Overlaying a mask on top of an image is a common step in visualizing results from computer vision models, especially in tasks like semantic segmentation, object detection, and medical image analysis. This helps developers and researchers easily see which parts of the image the model has identified as belonging to certain categories (like people, roads, tumors, etc.).
In this tutorial, we will learn how to overlay an RGB mask on an image using Python and OpenCV, blend it with transparency, and save the result — all using just a few lines of code.
Why Do We Need to Overlay Mask on Image?
Visualizing a model’s output is just as important as getting accurate predictions. A raw segmentation mask might only look like a bunch of colored regions, and without placing it on top of the original image, it can be hard to interpret.
Overlaying helps:
- Compare model predictions with ground truth
- Debug and inspect segmentation quality
- Create compelling visualizations for reports, presentations, or publications
Now, let’s dive into the actual implementation.
Code Implementation
Imports
import cv2
import numpy as np
- cv2 is the OpenCV library used for image reading, writing, and processing.

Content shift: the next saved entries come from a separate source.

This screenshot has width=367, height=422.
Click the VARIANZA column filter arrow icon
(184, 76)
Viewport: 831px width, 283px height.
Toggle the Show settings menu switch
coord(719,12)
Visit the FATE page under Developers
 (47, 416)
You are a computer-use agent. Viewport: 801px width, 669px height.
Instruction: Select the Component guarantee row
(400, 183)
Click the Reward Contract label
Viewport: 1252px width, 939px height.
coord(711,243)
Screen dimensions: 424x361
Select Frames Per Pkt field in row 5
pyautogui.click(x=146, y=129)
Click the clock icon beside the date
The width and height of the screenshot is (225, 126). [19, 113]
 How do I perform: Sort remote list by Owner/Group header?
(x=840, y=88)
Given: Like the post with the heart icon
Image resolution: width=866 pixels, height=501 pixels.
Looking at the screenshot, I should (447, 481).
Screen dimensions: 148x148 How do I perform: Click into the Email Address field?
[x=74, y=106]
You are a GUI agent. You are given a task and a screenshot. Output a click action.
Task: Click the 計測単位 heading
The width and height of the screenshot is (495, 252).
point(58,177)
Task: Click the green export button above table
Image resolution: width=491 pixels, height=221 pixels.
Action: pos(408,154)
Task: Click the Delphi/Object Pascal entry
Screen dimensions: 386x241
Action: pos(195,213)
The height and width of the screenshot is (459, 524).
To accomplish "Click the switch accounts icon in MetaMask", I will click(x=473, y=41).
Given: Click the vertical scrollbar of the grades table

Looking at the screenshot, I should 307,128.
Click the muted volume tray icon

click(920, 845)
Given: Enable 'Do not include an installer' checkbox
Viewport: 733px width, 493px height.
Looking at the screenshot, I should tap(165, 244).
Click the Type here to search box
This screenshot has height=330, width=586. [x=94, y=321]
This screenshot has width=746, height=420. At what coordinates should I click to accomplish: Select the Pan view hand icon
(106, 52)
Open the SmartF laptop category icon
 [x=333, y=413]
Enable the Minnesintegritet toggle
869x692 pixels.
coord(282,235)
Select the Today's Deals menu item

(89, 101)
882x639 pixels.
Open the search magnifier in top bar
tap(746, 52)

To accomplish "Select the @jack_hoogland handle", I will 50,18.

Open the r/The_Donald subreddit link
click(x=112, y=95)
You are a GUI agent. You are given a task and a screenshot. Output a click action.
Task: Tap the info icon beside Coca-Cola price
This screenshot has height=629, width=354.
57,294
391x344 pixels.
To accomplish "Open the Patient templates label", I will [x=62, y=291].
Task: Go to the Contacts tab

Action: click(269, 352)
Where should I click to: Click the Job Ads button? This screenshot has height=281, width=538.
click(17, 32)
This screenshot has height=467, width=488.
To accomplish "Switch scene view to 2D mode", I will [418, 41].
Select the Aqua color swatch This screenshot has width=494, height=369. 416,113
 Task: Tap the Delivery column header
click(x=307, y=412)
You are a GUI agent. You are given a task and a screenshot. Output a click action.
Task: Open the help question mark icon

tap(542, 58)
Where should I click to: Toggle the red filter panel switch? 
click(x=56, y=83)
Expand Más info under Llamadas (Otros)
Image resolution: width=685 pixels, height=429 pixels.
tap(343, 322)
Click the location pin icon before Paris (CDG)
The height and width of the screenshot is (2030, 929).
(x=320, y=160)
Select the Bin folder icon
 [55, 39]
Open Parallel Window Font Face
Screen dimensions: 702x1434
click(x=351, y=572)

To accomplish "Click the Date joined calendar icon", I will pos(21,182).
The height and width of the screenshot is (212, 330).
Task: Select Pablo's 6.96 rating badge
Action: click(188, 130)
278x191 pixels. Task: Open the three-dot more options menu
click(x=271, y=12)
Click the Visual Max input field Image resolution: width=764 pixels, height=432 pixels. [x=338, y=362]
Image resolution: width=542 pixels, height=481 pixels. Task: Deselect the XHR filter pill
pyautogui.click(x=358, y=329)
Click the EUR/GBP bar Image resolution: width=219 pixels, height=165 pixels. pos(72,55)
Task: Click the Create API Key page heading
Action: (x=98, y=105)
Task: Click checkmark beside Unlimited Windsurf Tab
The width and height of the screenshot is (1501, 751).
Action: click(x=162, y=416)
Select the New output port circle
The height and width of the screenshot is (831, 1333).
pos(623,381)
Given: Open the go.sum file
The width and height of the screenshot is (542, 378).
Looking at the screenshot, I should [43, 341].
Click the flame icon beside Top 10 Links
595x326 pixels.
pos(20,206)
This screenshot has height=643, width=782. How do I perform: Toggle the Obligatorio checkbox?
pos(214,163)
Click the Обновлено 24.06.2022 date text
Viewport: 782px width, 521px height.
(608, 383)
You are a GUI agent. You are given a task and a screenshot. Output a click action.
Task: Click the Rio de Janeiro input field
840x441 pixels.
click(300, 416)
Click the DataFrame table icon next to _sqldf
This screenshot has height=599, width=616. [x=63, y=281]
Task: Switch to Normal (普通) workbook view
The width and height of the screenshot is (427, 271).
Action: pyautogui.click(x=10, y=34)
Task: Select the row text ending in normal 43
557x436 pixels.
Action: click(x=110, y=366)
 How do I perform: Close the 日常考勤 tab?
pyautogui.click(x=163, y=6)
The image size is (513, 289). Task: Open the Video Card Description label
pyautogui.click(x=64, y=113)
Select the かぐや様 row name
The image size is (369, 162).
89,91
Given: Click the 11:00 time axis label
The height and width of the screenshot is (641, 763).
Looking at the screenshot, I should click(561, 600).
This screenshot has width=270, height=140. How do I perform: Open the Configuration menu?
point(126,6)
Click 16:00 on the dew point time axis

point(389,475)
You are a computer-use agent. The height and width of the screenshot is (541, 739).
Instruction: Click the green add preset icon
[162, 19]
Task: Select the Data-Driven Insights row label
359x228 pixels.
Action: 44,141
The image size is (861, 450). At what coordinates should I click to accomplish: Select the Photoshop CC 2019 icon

- numpy is used for numerical operations and type conversion, which is important for blending.
overlay_mask_on_image Function
def overlay_mask_on_image(image, mask, alpha=0.5):
# Ensure both are the same size
if image.shape[:2] != mask.shape[:2]:
raise ValueError("Image and mask must be the same size")
# Convert to float32 for accurate blending
image = image.astype(np.float32)
mask = mask.astype(np.float32)
# Blend the mask and the image
beta = 1 - alpha
gamma = 0
overlay = cv2.addWeighted(mask, alpha, image, beta, gamma)
return overlay.astype(np.uint8)
- Ensures both image and mask are the same size (height and width).
- Converts both to float32 to allow decimal-based blending (OpenCV expects float for weighted addition).
- Uses cv2.addWeighted() to blend the original image with the mask:
result = alpha * mask + beta * image + gamma
Returns the overlaid result in the standard uint8 format for saving or displaying.


main Function
if __name__ == "__main__":
# Load original image and RGB mask
image = cv2.imread("images/00001.png", cv2.IMREAD_COLOR)
mask = cv2.imread("masks/00001.png", cv2.IMREAD_COLOR)
# Overlay the mask on the image
overlayed = overlay_mask_on_image(image, mask, alpha=0.6)
# Save
cv2.imwrite("results/overlayed_result.png", overlayed )
- Loads the original image and the RGB segmentation mask.
- Calls the overlay_mask_on_image() function with alpha = 0.6 to blend.
- Saves the overlaid image to a results folder.
Output
After running the code, a new file will be created at: results/overlayed_result.png

This image will show the original input image with the mask overlaid in a semi-transparent manner. You can control how much of the mask is visible by tweaking the alpha value.
Conclusion
Overlaying a segmentation mask on an image is a simple but powerful technique to visualize and validate the results of image segmentation models. Using OpenCV’s addWeighted() function, you can create clear, visually compelling results in just a few lines of Python code.
Bonus Tips
- Try different alpha values (e.g., 0.3, 0.8) to adjust visibility.
- Use color-coded masks for multi-class segmentation tasks.
- Apply this to frames in a video to visualize real-time segmentation.